**TASKS TO COMPLETE:**
1. Read the numeral-systems excerpt and decide whether each statement agrees with it. For each, answer yes or no and quote the words of the excerpt that settle it. (a) The Romans used seven letters as numeral symbols. (b) From the Egyptian standpoint, numbers in the millions were common. (c) IC is a legal way to write 99 in Roman numerals.
2. According to the numeral-systems excerpt, how was 44 written when the Roman system worked only additively?
3. Transcribe the part of the numeral-systems excerpt between "and the M was" and "would be ...", inclusive.

**DOCUMENT EXCERPT:**
============================================================
Also this system is limited in the numbers it can express in practice. There is no "ten million" symbol, so in order to write out ten million, you would have to write out ten of the seventh glyph ( Man with arms raised in astonishment) . A large enough number would require more copies of the seventh glyph than a scribe could reasonably write out

VVVVVVVVVV ... ... VVVVVVVVVV (with V Vs) = million million

From the Egyptians standpoint however this was not an important draw back, because numbers in the millions were rare. So rare in fact that the seventh glyph was sometimes used to represent a very large unknown quantity; in other words, "many".

Later civilizations would go along similar lines as the Egyptians in their numeration systems. The popular Roman numerals provide a few interesting innovations on the basic scheme laid out by the Egyptians.

ROMAN NUMERALS

Like the Egyptians the Romans used a set number of symbols to represent various denominations.

They used some of the letters from their own alphabet. The Seven letters they used were ...

I V X L C D M

Again the " I " represented a single tally mark.

The V was not "ten" but "five" tally marks ...

V = IIIII

The X was "two" V's or "ten" tallies ...

X = VV = IIIII IIIII

The L was five X's

L = XXXXX

The C was two L's , or ten X's

C = LL = XXXXX XXXXX

The D was five C's

D = CCCCC

and the M was two D's, or ten C's

M = DD = CCCCC CCCCC

In other words, the Romans had symbols for the denominations of one , five , ten , fifty , one hundred , five hundred , and a thousand. These denominations are still in use today on printed money, which often includes denominations such as five, twenty , and fifty.

Again symbols were combined additively to form a sum representing a number. The use of "half-way" symbols such as V , L , and D helped to shorten and simplify the cases. For example 888 would be ...

DCCCLXXXVIII

X is equivalent to the bow, C to the curly staff, and M to the lotus plant.

Originally the system only worked additively, so that numbers such as 44 would be expressed as ...

XXXXIIII

later in the systems development though, there was a further truncation. If 2 consecutive symbols were written in ascending order instead of the usual descending, then you would subtract the smaller unit from the larger. For example, instead of writing IIII for four, one would write IV . This is what most people are familiar with.

Oddly this rule only applies under specific set-ups. So something like IC which we could interpret as 99 inductively, would not be a legal construction.
============================================================
**MATERIAL SHOWN:**
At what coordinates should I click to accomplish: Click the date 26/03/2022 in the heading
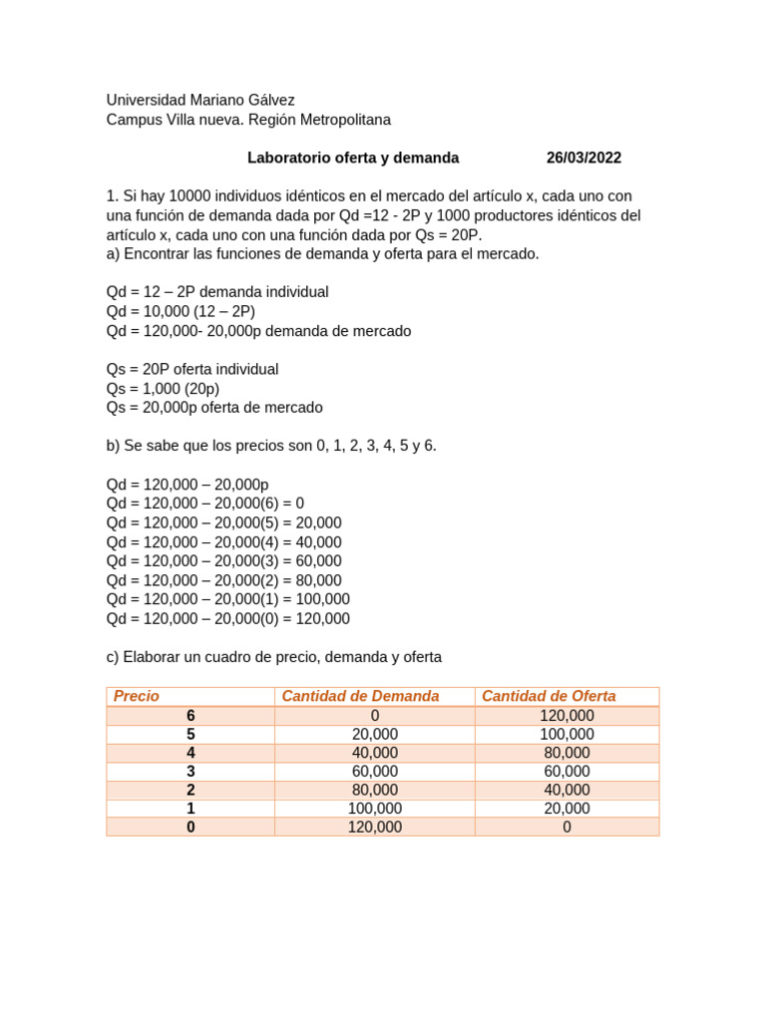tap(583, 158)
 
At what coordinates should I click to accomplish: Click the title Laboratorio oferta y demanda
tap(353, 158)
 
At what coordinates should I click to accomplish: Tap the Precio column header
tap(137, 696)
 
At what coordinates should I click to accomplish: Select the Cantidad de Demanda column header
tap(360, 696)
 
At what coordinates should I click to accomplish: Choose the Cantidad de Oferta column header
tap(549, 696)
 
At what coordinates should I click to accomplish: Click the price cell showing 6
tap(191, 716)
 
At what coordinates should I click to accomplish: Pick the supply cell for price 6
tap(567, 716)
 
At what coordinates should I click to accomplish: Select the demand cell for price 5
tap(375, 734)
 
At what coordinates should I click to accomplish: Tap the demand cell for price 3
tap(375, 772)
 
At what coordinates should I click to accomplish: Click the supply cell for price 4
tap(567, 753)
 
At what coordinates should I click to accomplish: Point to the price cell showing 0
tap(191, 827)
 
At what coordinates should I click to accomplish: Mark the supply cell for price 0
tap(567, 827)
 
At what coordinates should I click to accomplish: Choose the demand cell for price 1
tap(375, 809)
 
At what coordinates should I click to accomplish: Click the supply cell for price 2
tap(567, 790)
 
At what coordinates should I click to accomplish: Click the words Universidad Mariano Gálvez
tap(200, 100)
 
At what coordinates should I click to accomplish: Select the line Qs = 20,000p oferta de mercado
tap(214, 408)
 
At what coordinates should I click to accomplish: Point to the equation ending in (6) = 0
tap(205, 504)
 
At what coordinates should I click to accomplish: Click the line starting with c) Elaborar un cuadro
tap(273, 657)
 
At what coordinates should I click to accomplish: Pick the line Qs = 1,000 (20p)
tap(163, 389)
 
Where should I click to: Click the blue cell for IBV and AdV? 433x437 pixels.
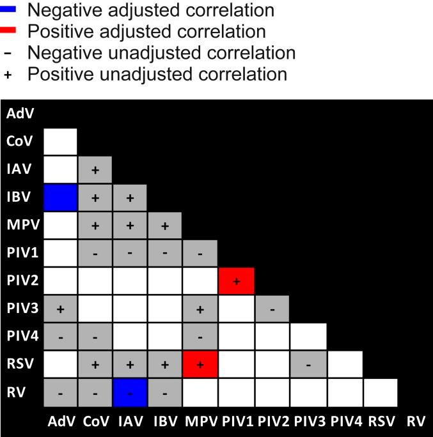coord(60,197)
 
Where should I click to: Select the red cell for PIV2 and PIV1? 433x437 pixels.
coord(237,281)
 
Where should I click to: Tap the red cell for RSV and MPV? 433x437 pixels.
coord(201,365)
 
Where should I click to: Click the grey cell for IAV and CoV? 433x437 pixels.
coord(95,170)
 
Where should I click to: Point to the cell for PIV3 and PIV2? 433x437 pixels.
coord(272,309)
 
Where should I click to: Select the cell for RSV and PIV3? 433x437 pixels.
coord(308,365)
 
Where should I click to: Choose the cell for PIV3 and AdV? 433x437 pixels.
coord(60,309)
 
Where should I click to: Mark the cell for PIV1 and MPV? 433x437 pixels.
coord(201,254)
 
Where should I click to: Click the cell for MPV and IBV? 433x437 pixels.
coord(165,226)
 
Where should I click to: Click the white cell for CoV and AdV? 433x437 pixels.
coord(60,142)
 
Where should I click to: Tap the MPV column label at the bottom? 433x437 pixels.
coord(201,422)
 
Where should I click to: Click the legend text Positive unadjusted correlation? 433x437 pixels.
coord(157,73)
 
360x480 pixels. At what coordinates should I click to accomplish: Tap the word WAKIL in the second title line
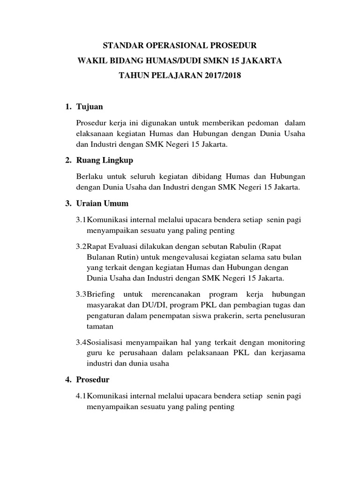90,61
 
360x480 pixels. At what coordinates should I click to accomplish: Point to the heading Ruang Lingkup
105,160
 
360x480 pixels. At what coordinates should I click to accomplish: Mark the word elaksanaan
94,134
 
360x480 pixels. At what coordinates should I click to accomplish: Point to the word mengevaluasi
180,257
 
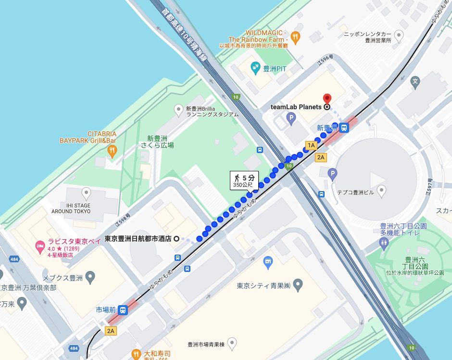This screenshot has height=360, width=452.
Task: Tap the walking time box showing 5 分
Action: tap(244, 180)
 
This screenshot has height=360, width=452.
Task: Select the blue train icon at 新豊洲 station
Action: tap(344, 128)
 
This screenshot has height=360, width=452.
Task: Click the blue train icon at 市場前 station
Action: tap(123, 310)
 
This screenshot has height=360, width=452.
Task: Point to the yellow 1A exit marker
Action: tap(311, 145)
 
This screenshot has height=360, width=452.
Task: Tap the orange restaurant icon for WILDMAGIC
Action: tap(296, 36)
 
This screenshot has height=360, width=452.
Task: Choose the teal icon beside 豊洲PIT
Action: tap(255, 69)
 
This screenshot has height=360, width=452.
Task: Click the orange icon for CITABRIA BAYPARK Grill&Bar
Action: tap(113, 151)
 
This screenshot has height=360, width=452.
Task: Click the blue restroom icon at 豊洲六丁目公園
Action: tap(383, 243)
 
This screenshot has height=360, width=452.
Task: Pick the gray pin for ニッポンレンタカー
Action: tap(399, 35)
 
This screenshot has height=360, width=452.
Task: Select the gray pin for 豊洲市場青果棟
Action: tap(232, 344)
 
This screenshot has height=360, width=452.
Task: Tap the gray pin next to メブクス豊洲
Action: tap(90, 277)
============================================================
**RESPONSES TO THE EXERCISE:**
1.
(a) Yes: "The Seven letters they used were ..."
(b) No: "because numbers in the millions were rare."
(c) No: "would not be a legal construction."

2. XXXXIIII

3.
and the M was two D's, or ten C's

M = DD = CCCCC CCCCC

In other words, the Romans had symbols for the denominations of one , five , ten , fifty , one hundred , five hundred , and a thousand. These denominations are still in use today on printed money, which often includes denominations such as five, twenty , and fifty.

Again symbols were combined additively to form a sum representing a number. The use of "half-way" symbols such as V , L , and D helped to shorten and simplify the cases. For example 888 would be ...